EXERCISE DETAILS: Swap "How do I perform" for "How can I do" everywhere in the listing below, and write the listing out again with nothing else changed. Leave the pictures out.

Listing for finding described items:
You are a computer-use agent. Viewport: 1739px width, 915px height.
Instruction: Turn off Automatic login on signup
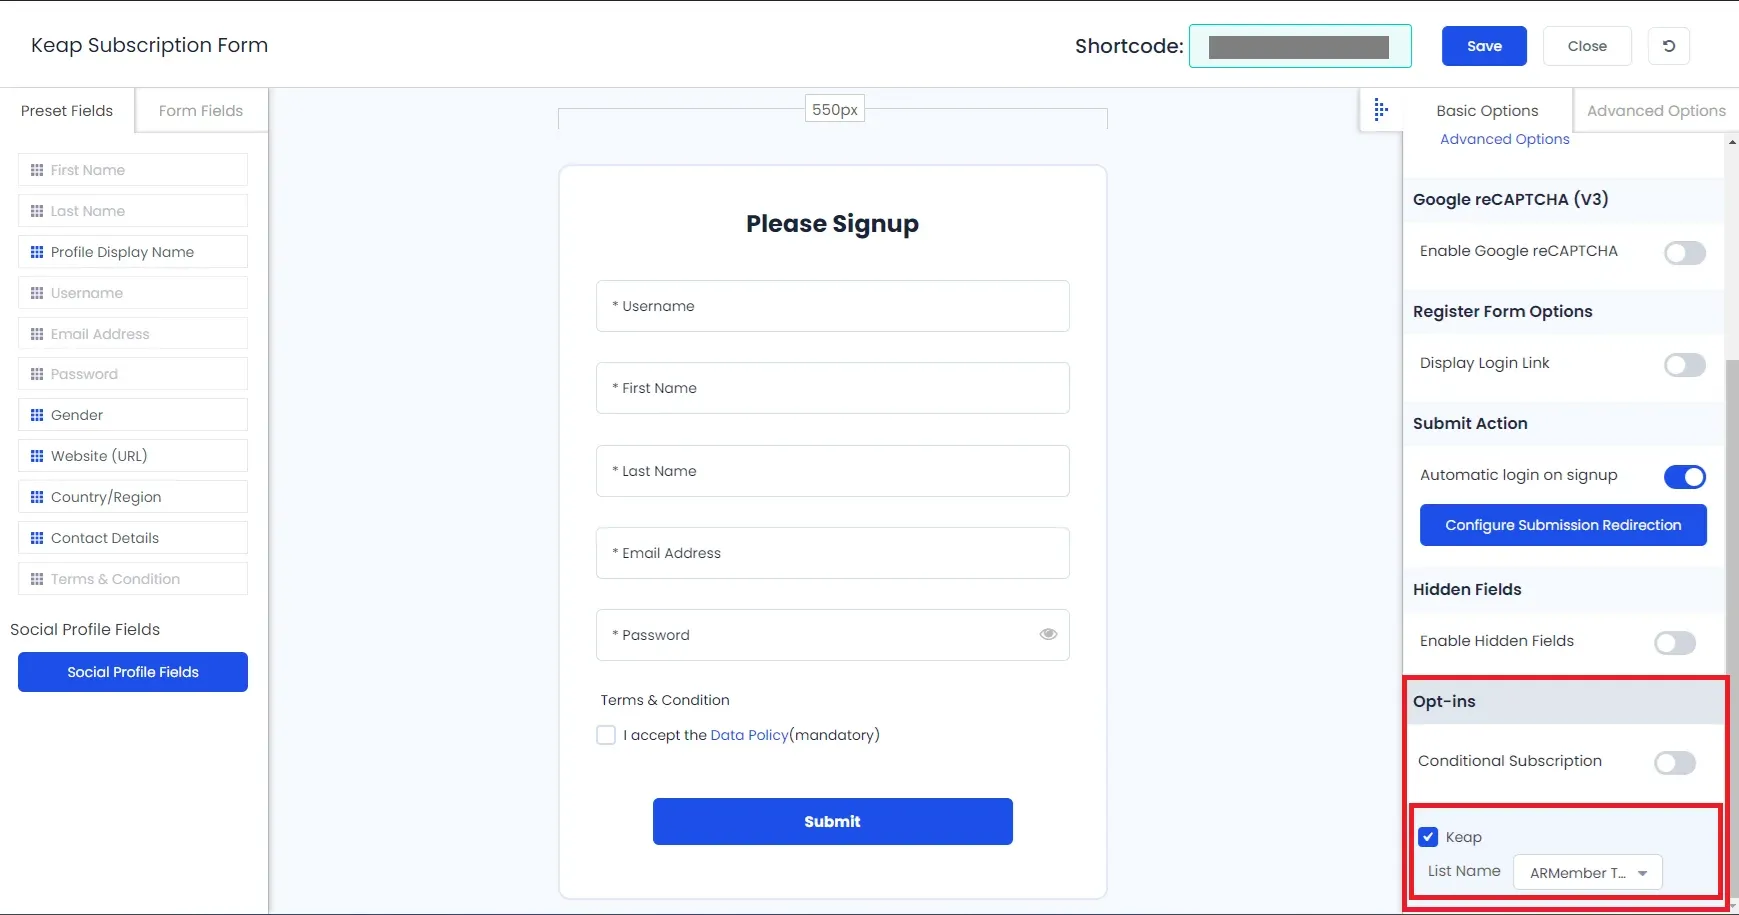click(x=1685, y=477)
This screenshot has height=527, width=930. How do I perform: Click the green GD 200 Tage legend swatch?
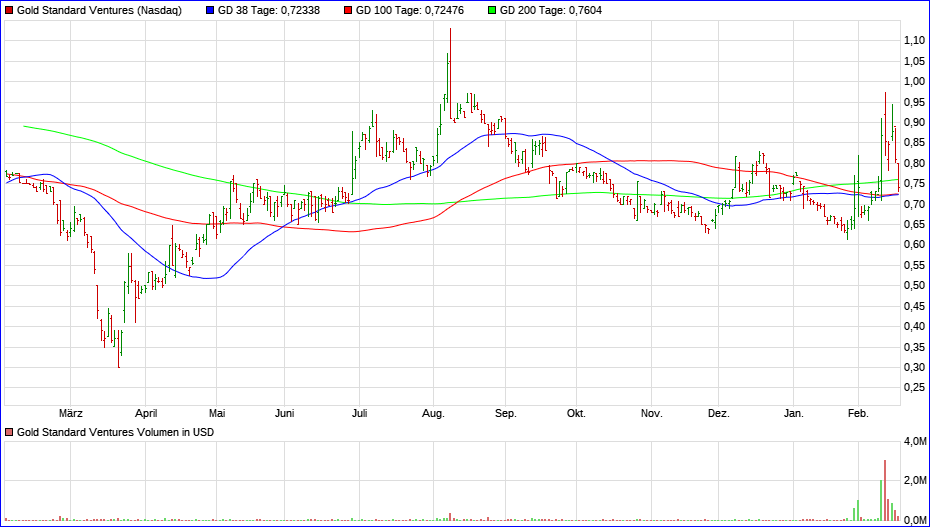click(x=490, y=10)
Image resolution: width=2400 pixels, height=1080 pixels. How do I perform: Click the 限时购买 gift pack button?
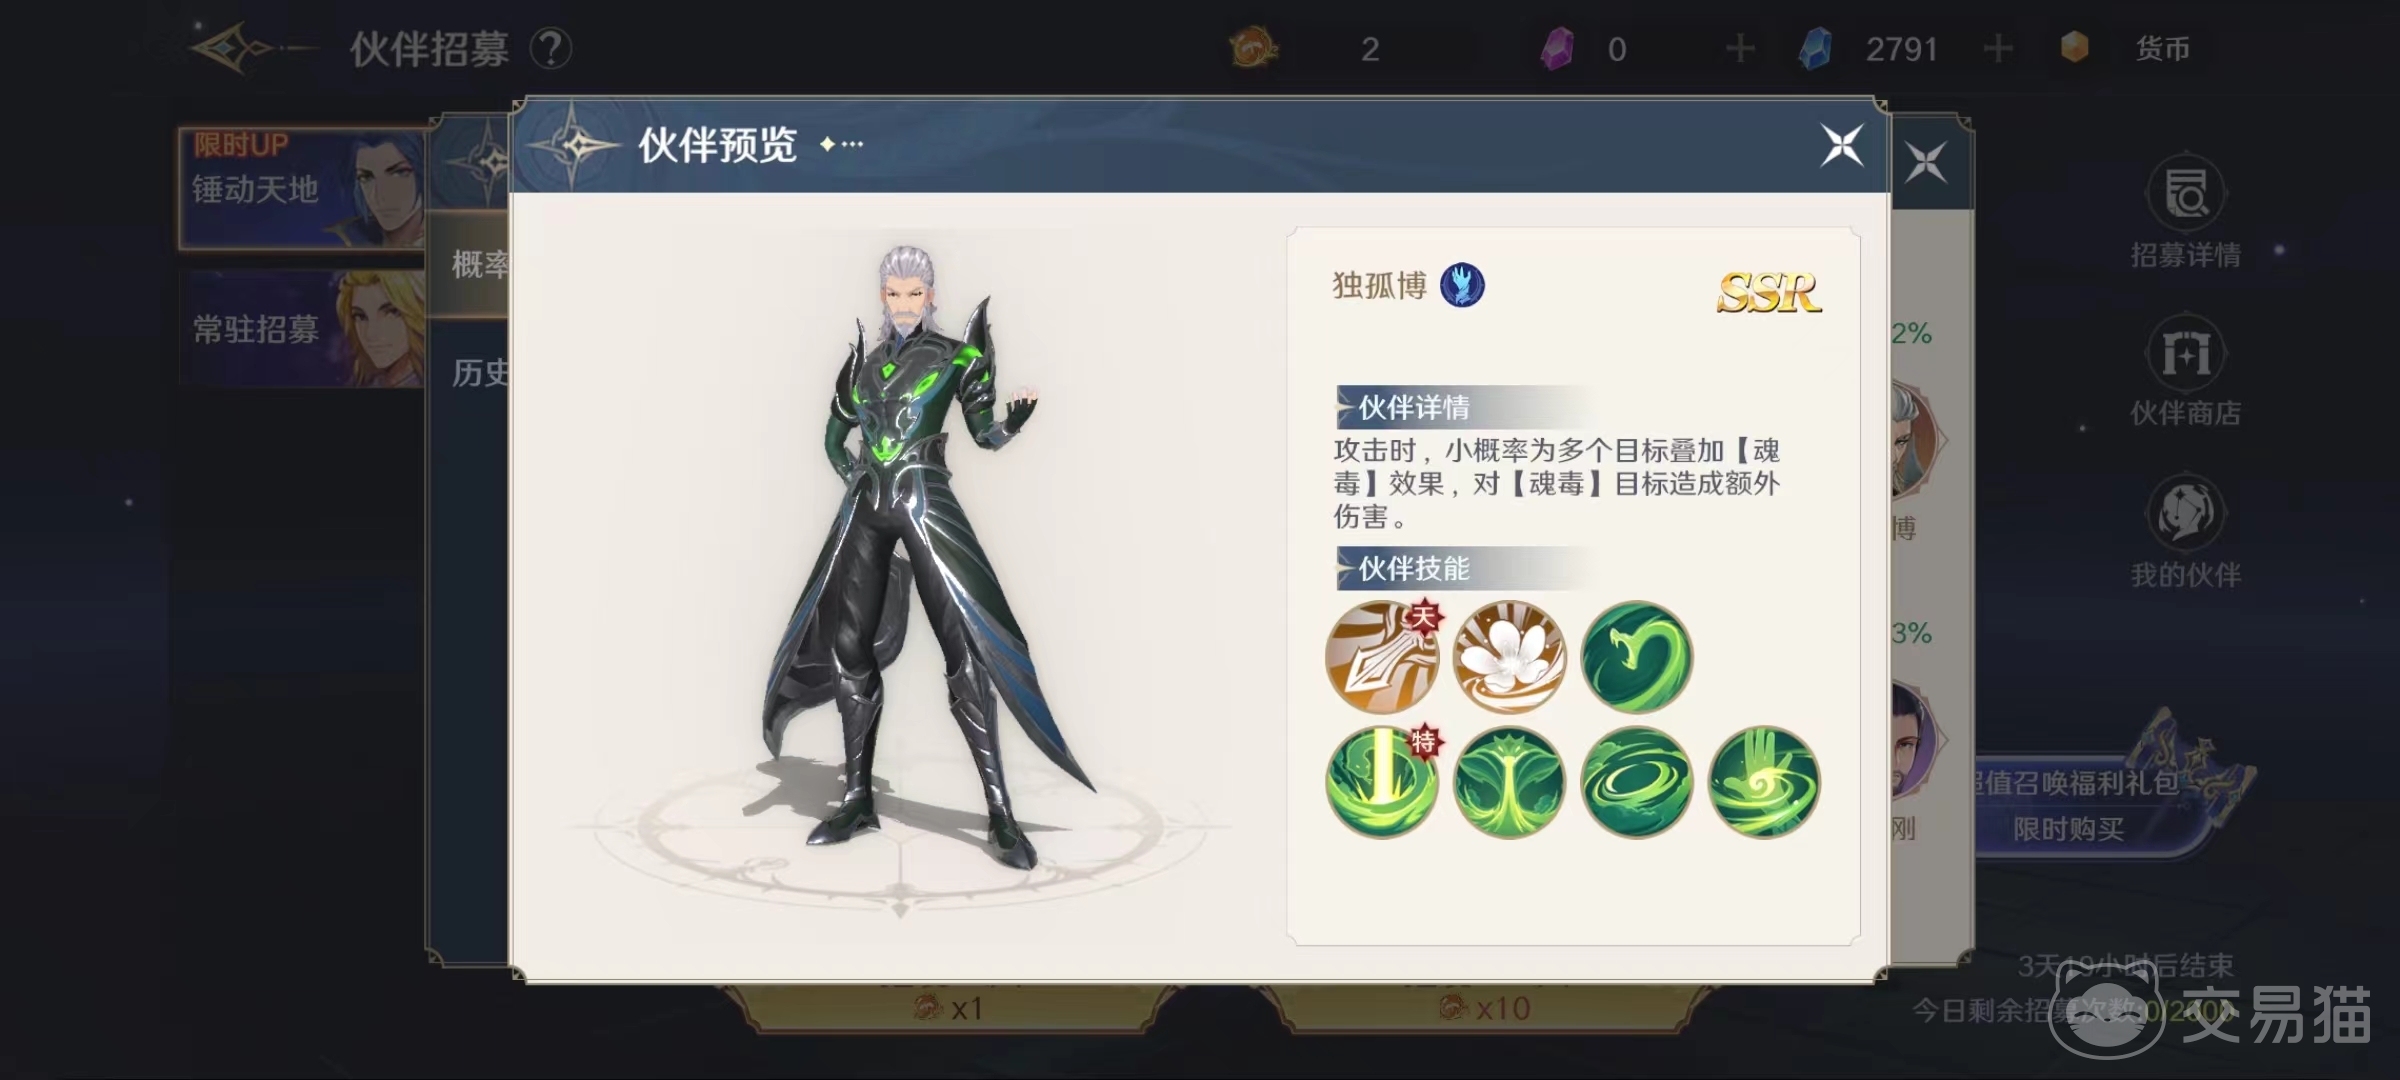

CORRECT ANSWER:
You are a computer-use agent. Viewport: 1739px width, 915px height.
Instruction: Turn off Automatic login on signup
click(x=1685, y=477)
This screenshot has height=527, width=930. How can I do: Click the green GD 200 Tage legend swatch?
click(x=490, y=10)
Image resolution: width=2400 pixels, height=1080 pixels. How can I do: Click the 限时购买 gift pack button?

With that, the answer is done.